There are two cardinal sins from which all others spring: Impatience and Laziness. — Franz Kafka
There are two cardinal sins from which all others spring: Impatience and Laziness.
Author: Franz Kafka
Insight: We usually think of sin and virtue as moral absolutes, but Kafka points at something stranger: that almost everything we mess up traces back to just two habits of mind. Impatience makes us act before we think, cutting corners, snapping at people, abandoning projects the moment they get hard. Laziness is its twin—it's the refusal to begin, the endless deferral, the way we settle for less because effort feels impossible. Together they explain why relationships crack, why we're perpetually disappointed in ourselves, why nothing we start seems to finish well. What makes this observation sting is how ordinary these failures feel. You're not lying or stealing or hurting anyone on purpose. You're just... rushed. Tired. Impatient to see results, lazy about doing the actual work.
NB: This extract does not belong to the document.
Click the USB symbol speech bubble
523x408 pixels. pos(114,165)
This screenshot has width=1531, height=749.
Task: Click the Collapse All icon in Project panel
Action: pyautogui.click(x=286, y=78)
It's easy to blame circumstance—too busy, too overwhelmed—but Kafka's point is sharper: these two postures are actually choices we keep making, often without noticing. They're not the result of being a bad person. They're the root from which everything else grows. The insight sits uncomfortably because it suggests that real change doesn't require moral transformation so much as it requires getting ruthlessly honest about where we're taking shortcuts.